Auch der Konflikt mit der kommunistischen Guerilla ist noch ungelöst. Arroyo erklärte eine »unbegrenzte Pause« in den Friedensgesprächen mit der National Democratic Front (NDF), nachdem deren bewaffneter Arm, die New People's Army (NPA), den Provinzpolitiker Rodolfo Aguinaldo getötet hatte, einen ehemaligen General der 1986 gestürzten Marcos-Diktatur, der wegen der Folterung von politischen Gefangenen berüchtigt war. Die NPA führt nun wieder verstärkt Aktionen in den Städten durch. Sie gibt an, dass sie sich in den letzten beiden Jahren um 20 Prozent verstärkt hat, das Militär schätzt die Zahl ihrer Kämpfer auf 13 000.

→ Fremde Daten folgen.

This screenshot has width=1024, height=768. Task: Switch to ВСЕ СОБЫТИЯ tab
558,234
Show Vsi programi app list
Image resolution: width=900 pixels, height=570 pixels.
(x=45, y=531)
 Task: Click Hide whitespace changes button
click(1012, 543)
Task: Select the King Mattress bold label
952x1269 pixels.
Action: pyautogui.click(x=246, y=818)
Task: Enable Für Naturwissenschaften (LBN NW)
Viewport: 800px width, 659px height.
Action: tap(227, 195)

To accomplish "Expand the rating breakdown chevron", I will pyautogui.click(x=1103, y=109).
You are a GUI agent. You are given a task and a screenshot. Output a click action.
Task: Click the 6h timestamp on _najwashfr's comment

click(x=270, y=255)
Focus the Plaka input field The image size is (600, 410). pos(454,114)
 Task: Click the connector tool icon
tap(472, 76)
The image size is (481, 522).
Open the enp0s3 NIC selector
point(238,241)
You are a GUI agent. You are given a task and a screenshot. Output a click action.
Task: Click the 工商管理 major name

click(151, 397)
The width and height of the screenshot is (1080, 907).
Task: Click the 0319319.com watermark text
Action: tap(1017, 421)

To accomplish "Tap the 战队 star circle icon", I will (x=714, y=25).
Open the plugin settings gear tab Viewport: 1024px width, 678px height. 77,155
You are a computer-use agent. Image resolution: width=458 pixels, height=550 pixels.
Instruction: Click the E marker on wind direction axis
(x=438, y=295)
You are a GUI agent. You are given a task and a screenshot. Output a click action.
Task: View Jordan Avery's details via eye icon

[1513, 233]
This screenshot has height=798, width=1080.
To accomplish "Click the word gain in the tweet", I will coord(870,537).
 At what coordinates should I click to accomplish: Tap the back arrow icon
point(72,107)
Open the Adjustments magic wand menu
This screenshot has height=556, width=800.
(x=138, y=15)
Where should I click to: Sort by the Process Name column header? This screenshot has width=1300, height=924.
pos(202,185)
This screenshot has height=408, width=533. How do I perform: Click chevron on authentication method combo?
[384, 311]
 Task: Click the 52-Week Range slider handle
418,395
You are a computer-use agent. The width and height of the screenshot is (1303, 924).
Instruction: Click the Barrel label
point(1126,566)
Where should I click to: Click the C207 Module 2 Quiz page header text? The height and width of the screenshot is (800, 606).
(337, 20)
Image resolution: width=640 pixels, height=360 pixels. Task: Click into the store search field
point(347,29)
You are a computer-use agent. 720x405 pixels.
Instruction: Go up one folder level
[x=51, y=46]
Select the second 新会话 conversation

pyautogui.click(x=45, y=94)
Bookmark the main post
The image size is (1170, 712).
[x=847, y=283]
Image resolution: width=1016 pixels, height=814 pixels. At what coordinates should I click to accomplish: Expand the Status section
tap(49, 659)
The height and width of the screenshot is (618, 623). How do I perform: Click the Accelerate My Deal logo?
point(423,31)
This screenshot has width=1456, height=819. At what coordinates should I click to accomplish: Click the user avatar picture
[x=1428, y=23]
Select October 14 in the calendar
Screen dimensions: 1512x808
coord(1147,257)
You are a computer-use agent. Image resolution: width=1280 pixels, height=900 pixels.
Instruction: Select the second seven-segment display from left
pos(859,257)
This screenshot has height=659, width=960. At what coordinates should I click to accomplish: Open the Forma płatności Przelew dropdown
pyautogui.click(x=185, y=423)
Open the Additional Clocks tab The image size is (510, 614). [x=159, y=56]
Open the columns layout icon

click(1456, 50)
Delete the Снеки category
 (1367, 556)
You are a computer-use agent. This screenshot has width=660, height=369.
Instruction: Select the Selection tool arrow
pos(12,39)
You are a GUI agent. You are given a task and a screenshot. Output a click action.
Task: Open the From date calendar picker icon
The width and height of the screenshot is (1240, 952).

Das Attentat könnte die bislang guten Beziehungen der neuen Regierung zur NDF beenden. Deren legaler Flügel Bayan Muna, die stärkste Partei der radikalen Linken, hatte Arroyo im Kampf gegen Estrada unterstützt. Das Attentat, das trotz der Verbrechen Aguinaldos auch von NGO und sozialen Bewegungen kritisiert wurde, hat jedoch die Vertrauensbasis zerstört.

Die Unterstützung der Linken hatte Arroyo geholfen, der Destabilisierungskampagne der Estrada-Loyalisten entgegenzutreten. Die Bedrohung von dieser Seite scheint geringer geworden zu sein. Estrada hat nur noch wenige Helfer im Militärapparat, viele seiner zivilen Anhänger haben sich von ihm abgewandt (Jungle World, 20/01). Allerdings wird erwartet, dass es im Zusammenhang mit den Korruptions- und Meineidsverfahren gegen Estrada, die am 27. Juni begannen, noch einmal zu einem Putschversuch kommen könnte.